What to work on: Reproduce exactly the line containing "Task: Select posting row 034029600800100" and each line after it until the listing ends, leaving pictures out.
------------------------------------------------
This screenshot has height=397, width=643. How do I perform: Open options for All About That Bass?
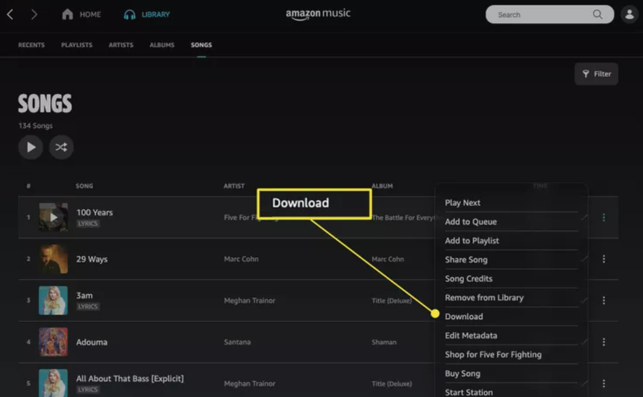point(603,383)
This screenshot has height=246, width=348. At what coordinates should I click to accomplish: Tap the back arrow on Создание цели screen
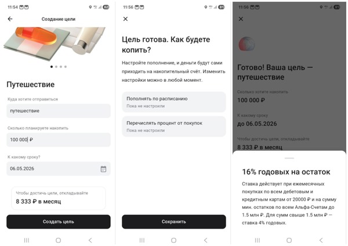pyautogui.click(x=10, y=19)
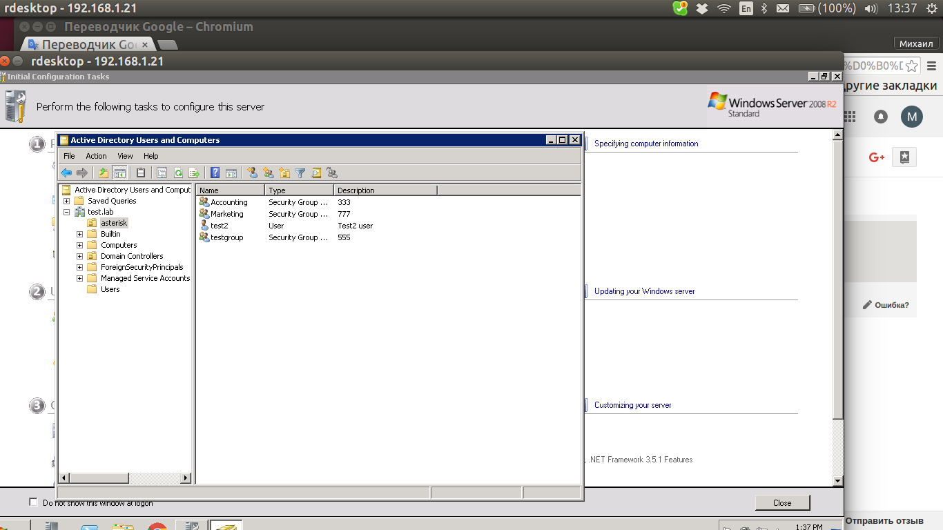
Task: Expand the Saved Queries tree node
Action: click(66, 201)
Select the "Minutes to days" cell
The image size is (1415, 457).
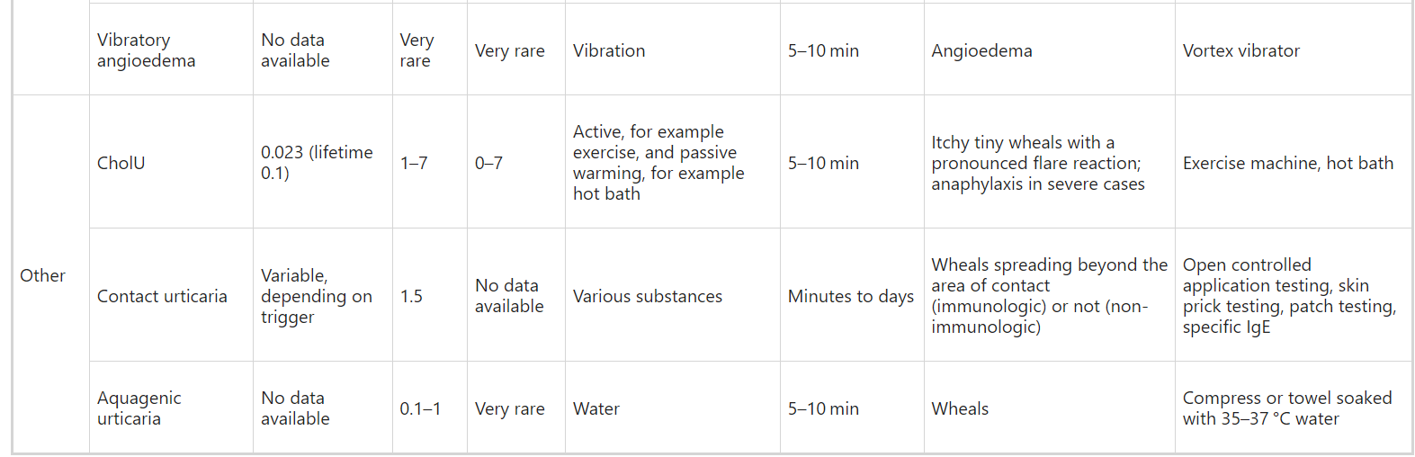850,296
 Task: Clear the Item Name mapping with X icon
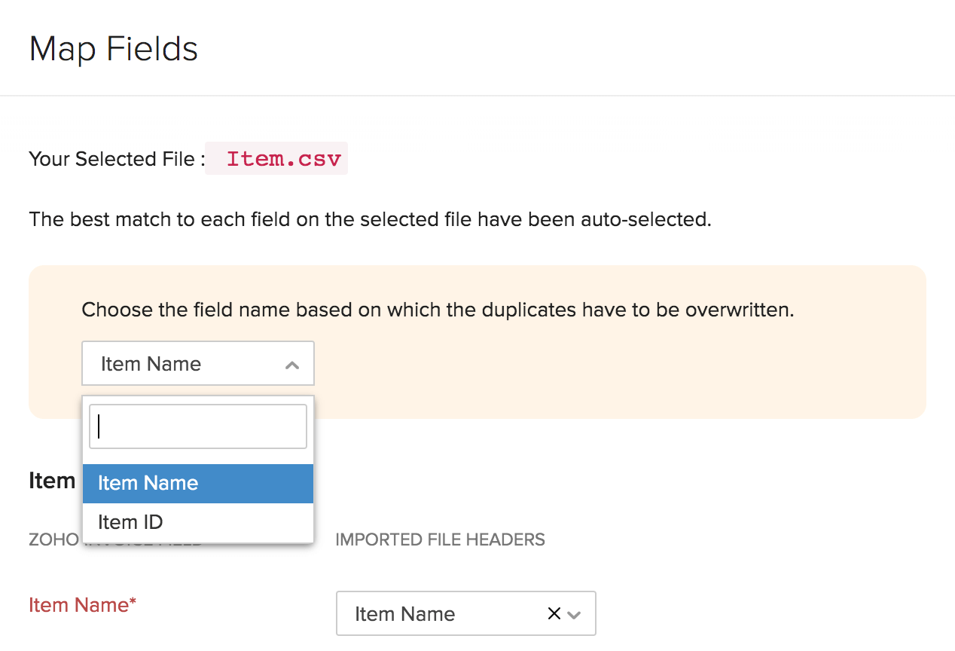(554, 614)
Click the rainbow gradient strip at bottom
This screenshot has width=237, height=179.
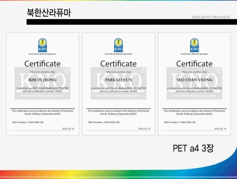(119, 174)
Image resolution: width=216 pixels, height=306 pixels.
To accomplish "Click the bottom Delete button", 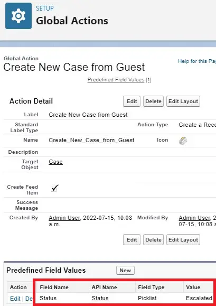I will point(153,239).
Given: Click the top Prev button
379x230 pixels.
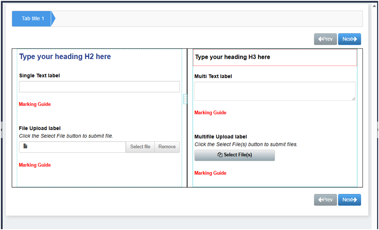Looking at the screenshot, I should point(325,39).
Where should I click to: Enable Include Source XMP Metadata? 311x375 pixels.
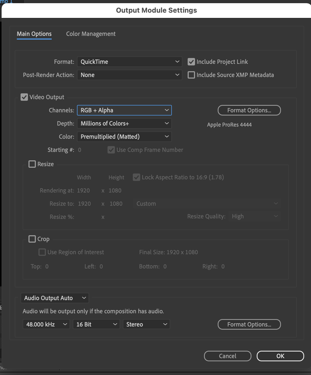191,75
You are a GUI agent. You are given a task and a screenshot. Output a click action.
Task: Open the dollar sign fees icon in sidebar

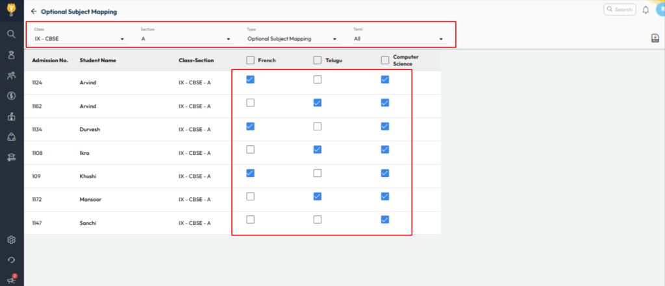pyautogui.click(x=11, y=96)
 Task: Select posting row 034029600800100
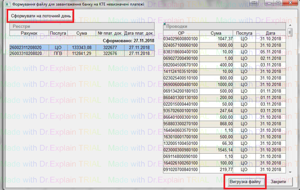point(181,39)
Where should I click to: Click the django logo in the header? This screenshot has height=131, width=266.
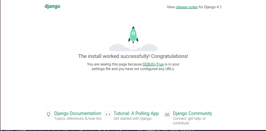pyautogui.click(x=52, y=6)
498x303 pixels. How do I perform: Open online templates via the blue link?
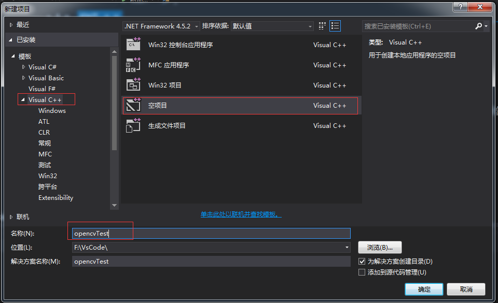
------------------------------------------------
Answer below:
 Task: Select posting row 034029600800100
point(181,39)
Where should I click to: Click the django logo in the header? This screenshot has height=131, width=266.
pyautogui.click(x=52, y=6)
498x303 pixels. How do I perform: Open online templates via the blue link?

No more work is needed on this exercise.